**EXTRAIT DU TEXTE**
Sandra LECOQ 


Si tous les Gérard étaient des Gasiorowski, Véro ne serait pas coiffeuse.
Et si j'avais lu Machiavel, j'arrêterais de lire mon horoscope...

J'ai toujours eu peur d'avoir des comptes à rendre à l'histoire de la même manière que les amnésiques chroniques m'exaspèrent.
Arrêter de me salir les doigts et les petites tenues peu conseillées pour une pratique d'atelier m'a fait croire un instant que j'échappais à l'histoire. Détendue enfin et faussement seule je baignais dans un sentiment délicieux et illusoire: le travail était orphelin, mère peinture implorée si longtemps m'avait déçue, trop intransigeante, trop dure. Née sous X l'avenir se présentait sous de meilleurs auspices.
Artiste, peintre, hétérosexuelle, mère de famille, athée et peu diplomate. Manque de drogue et de rock and roll. Pas de passé de prolétaire pas de quoi faire de misérabilisme ni de mythe.
Une naissance en Afrique mais métissage loupé: père breton mère flamande et bien trop honnête pour jouer sur le continent noir.
Pas un loby, pas un réseau, aucune croyance.
Pas assez belle pour être idiote. Pas assez intelligente pour être moche.
Profil d'une grande banalité.
Autant gravir l'Everest en tongs.

Si tous les Gérard étaient des Gasiorowski, Véro ne serait pas coiffeuse.

Me voilà en train d'écrire sur la peinture en en ayant plein les doigts. Situation embarrassante.
Moi, qui ai passé des années à penser que je venais de la peinture, la pratiquant par substituts, je pensais me substituer du même coup et d'une certaine manière à son histoire. Se dire peintre, c'était une chance d'appartenir à une famille. Ne pas se salir les doigts, c'était s'offrir le luxe de ne pas lui rendre de comptes.
Elle est morte! Ce sentiment dépressif pourrait m'obliger de m'excuser de vivre. Et pourtant, entre nous, pour une forme soi-disant morte, mes journées d'atelier ressemblent plus à des rounds de boxe qu'à des veillées funèbres.

Élève à la Villa Arson, jusqu'en 1996, année de l'obtention de mon diplôme, je découvre avec excitation un champ d'expérimentation qui confirme définitivement mon désir d'être artiste.

**DONNÉES SOURCES**
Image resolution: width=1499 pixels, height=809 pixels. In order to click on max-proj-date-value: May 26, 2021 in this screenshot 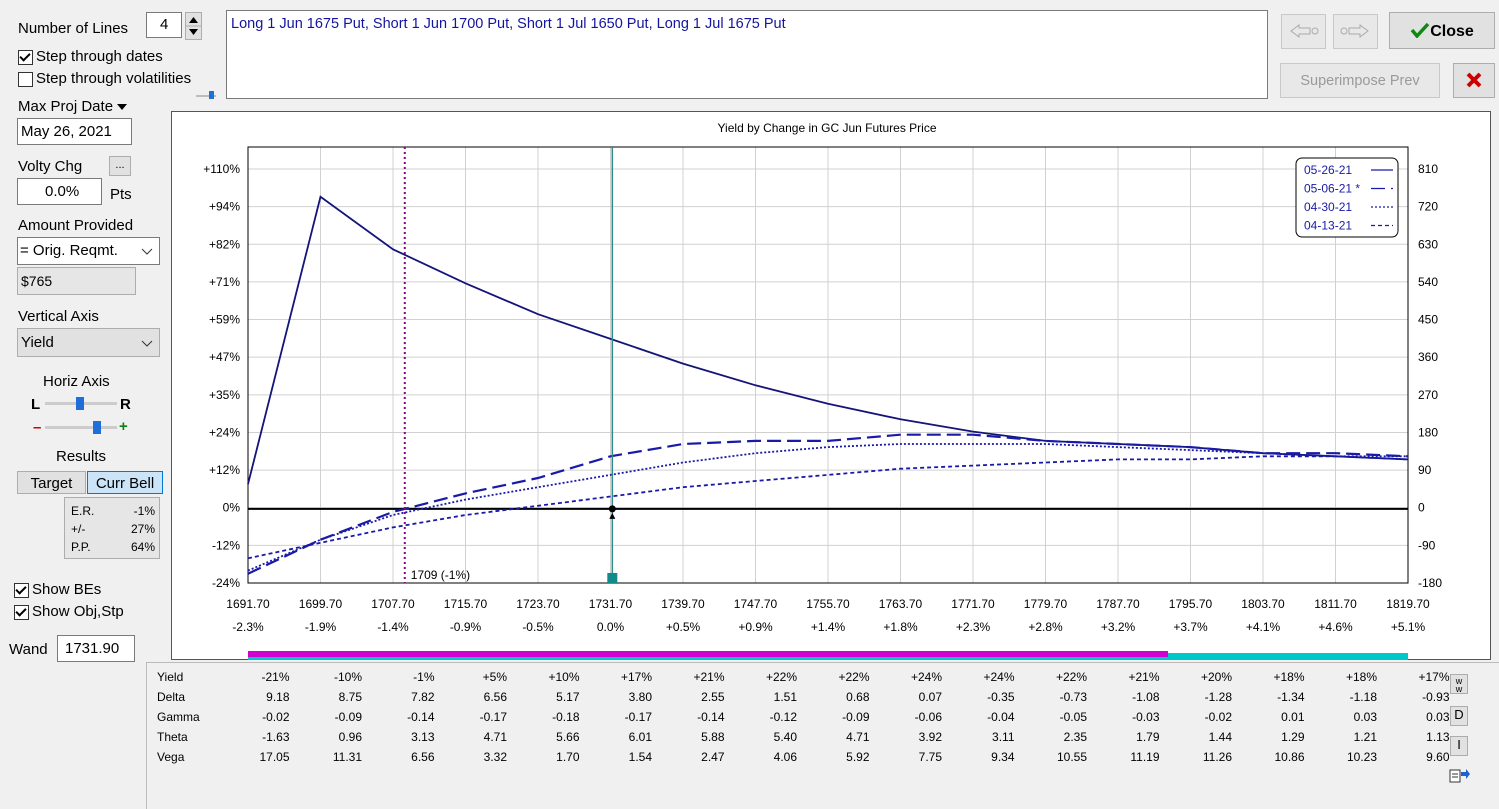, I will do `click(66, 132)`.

...

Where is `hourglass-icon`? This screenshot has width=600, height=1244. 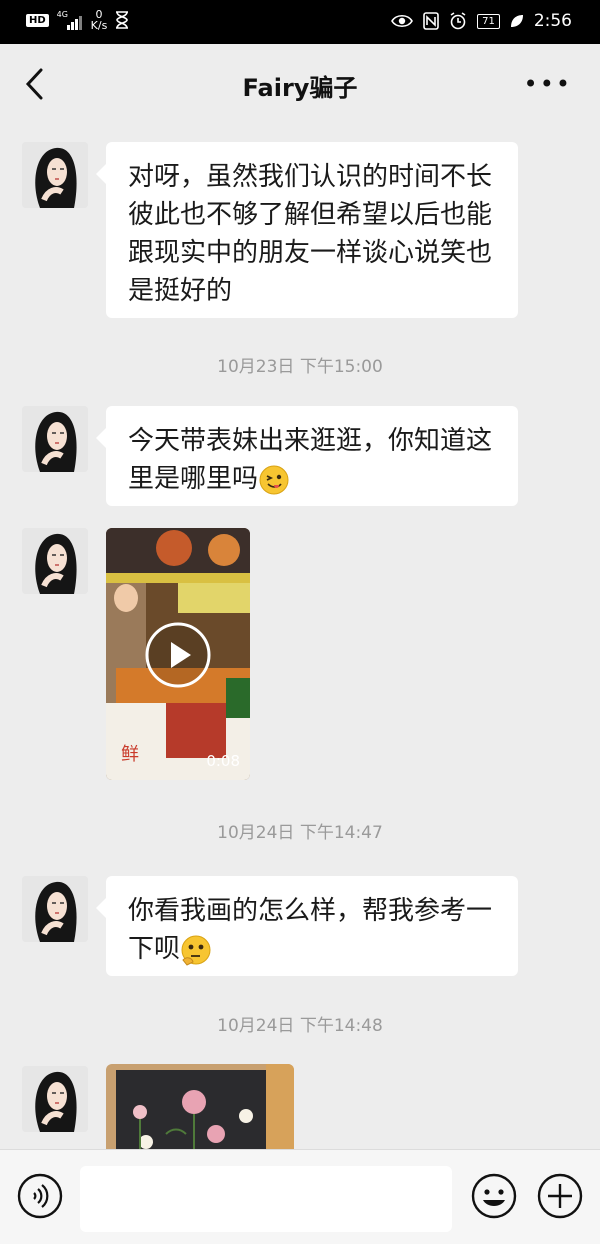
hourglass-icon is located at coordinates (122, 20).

**CONSIGNES**
- a) D'après le texte sur la peinture, en quelle année le diplôme de la Villa Arson a-t-il été obtenu ?
- b) Poursuivez, s'il vous plaît, le texte sur la peinture à partir de sa dernière phrase.
Le matériel ci-dessus n'entre pas en jeu ici.

**RÉPONSES**
- a) En 1996.

- b)
«Elle appartient à une génération qui relève le défi de la peinture du côté de l'objet. S'il n'emploie pas les outils, les supports et les mediums traditionnels de la peinture, son travail procède bien simultanément du dessin et de la couleur. Dans le souvenir des gestes analytiques de déstructuration du tableau initié par Supports-Surfaces, elle tresse et coud ses chiffons d'atelier puis très vite des tissus multicolores en lieu et place du châssis et de la toile, qui donnent à ses pièces l'allure de tapis mormons qui auraient pris la tangente.»
«(...) les nattes sont si longues, qu'inlassablement, elle les enroule sur elles-mêmes. Courbes, volutes, spirales y dessinent des formes phalliques tapies sur le sol. (...) Ce sont des tableaux qu'il faut voir posés, juste déroulés. Leur présence marque comme une géographie du pas si tendre.» Cartographie érotico-fantasmée pleine d'humilité, ma peinture est à vos pieds.
Le temps de la pratique est indexé sur le temps de la vie. À l'époque, Loupio mon premier fils a un an. Les complications inhérentes à ce nouveau statut de mère agissent sur moi comme un catalyseur.

«Pénis carpet»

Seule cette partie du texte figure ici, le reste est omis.